**DOCUMENT EXTRACT:**
--- begin ---

Football

A bright talent lost: Tyrone star Harry Loughran's struggle to play the game he loves

Last man standing... Harry Loughran celebrates his goal against Donegal at Ballybofey. He was unable to sit on the bus on the way to the game. Picture Seamus Loughran
Last man standing... Harry Loughran celebrates his goal against Donegal at Ballybofey. He was unable to sit on the bus on the way to the game. Picture Seamus Loughran

WE celebrate our GAA heroes, the brilliant men and women who excite and thrill us and get to raise cups in triumph in front of cheering thousands, and rightly so.

But some bright talents make fleeting appearances on centre stage only to have their sporting dreams cruelly snatched away because of injury or bad luck. Armagh’s John Toal is one, Derry’s Adrian McGuckin junior is another and, last week, Tyrone’s Harry Loughran reluctantly joined the list of men cut down short of their sporting prime.

A back injury forced Moy Tir na nOg clubman Loughran into premature retirement despite the years of extraordinary effort and truly awe-inspiring dedication he made just to get on the field. Day-in, day-out for seven years he worked alone (a conservative estimate puts the figure at around 5,000 hours which equates to more than 200 days of his life) strengthening his back so he could play for his club and county.

Pain was his constant companion but he played with it and through it, knowing all the while that he’d struggle to get out of bed the following morning. And why? Simply so he could be like his friends and play the game he loves.

HERE’S a tale to set the scene. Early on a Sunday morning in August 2018, the Tyrone bus rattles and hums in the Garvaghy car park as the Red Hands board for a vital ‘Super 8’ (remember them?) showdown with neighbours Donegal.

With the winners guaranteed a place in the All-Ireland semis, the game boiled down to a quarter-final and players and management took their seats with nervous excitement as the bus rolled out. Harry Loughran was the last man standing. He stayed on his feet to hide a painful truth - he really shouldn’t have been on that bus at all.

“My back had gone completely in the days leading up to the game and by the day of the game I could hardly move at all,” he explains.

“I didn’t want to tell anyone because I wanted to play. I used to sit beside Colm (Cavanagh) but I knew I couldn’t sit because, if I did, I wouldn’t have been able to get back up. So I had to stand.”

At first no-one really noticed but then someone turned on a movie on the bus television. They hadn’t reached Omagh by the time Loughran, a sizeable unit, was getting it in the ear from team-mates imploring him to 'get out off their road'.

“They were going completely mental,” he says.

“I couldn’t tell any of them why I was standing because they’d be saying: ‘Why’s this lunatic coming to play when he can’t even sit down?’”

So he stood all the way to Ballybofey and after the bus parked up somehow he got through the warm-up. Later he entered the fray with Tyrone struggling and the game was in its final 10 minutes (and Tyrone trailed by a point) when he slammed the ball into the Donegal net. The place erupted as Loughran wheeled away, punching the air in delight.

That was the magic he brought: He couldn’t sit down but he could get you a goal, he couldn’t train but he could win you a game and the tragedy is that we never saw him at his best.

FOR the answer to ‘why not?’ you have to go back to September 22nd, 2012.

--- end ---

**INFORMATION SHOWN:**
--- begin ---

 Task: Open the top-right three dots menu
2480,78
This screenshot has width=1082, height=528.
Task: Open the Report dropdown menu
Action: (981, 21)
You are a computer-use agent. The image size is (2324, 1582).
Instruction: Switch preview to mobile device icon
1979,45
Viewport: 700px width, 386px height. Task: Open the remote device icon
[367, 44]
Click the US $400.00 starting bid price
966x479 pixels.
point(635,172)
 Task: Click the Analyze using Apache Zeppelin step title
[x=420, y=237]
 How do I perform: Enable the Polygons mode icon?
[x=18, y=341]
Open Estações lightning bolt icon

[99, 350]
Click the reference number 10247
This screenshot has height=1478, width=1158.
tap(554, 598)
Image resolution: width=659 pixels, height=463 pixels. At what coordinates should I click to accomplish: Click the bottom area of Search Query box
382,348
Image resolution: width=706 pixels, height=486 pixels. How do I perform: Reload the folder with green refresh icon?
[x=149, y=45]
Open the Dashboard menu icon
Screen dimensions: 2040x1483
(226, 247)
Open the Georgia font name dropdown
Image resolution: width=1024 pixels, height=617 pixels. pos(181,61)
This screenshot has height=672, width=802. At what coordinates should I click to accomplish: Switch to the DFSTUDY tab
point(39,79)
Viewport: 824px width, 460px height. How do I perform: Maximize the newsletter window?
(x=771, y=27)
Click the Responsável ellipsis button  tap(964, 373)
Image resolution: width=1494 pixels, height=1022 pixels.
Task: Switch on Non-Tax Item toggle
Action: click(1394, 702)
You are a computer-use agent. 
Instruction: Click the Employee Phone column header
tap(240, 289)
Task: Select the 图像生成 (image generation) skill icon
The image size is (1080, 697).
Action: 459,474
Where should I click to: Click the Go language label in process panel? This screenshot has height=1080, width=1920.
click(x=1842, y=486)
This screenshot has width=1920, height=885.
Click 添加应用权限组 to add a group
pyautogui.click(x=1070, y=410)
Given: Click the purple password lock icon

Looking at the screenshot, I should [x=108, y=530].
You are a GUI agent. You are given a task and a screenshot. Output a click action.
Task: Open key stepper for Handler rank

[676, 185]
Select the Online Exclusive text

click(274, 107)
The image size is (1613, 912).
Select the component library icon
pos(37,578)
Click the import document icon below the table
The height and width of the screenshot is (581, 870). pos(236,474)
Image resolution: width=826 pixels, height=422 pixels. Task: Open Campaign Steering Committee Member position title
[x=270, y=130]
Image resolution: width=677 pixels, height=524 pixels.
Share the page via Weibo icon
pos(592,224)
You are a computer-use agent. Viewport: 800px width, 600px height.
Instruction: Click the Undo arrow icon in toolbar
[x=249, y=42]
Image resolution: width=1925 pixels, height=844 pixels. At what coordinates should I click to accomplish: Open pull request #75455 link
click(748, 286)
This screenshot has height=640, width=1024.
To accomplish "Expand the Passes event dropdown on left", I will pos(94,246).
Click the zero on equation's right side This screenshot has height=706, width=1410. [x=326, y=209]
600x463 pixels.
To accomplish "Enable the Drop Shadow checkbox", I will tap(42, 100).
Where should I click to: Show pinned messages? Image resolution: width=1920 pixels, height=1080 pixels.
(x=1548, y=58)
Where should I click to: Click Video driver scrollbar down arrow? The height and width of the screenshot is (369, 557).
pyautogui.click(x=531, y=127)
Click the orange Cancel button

--- end ---

**REQUIREMENTS:**
a: Echo the stretch of the Harry Loughran article from "WE celebrate our" through "and rightly so.", word for word.
b: Duplicate the lines of the listing from the line containing "Open the Dashboard menu icon" through the line containing "(x=771, y=27)", both lines included, and write nothing else.

**ANSWERS FOR THE TASKS:**
a:
WE celebrate our GAA heroes, the brilliant men and women who excite and thrill us and get to raise cups in triumph in front of cheering thousands, and rightly so.

b:
Open the Dashboard menu icon
Screen dimensions: 2040x1483
(226, 247)
Open the Georgia font name dropdown
Image resolution: width=1024 pixels, height=617 pixels. pos(181,61)
This screenshot has height=672, width=802. At what coordinates should I click to accomplish: Switch to the DFSTUDY tab
point(39,79)
Viewport: 824px width, 460px height. How do I perform: Maximize the newsletter window?
(x=771, y=27)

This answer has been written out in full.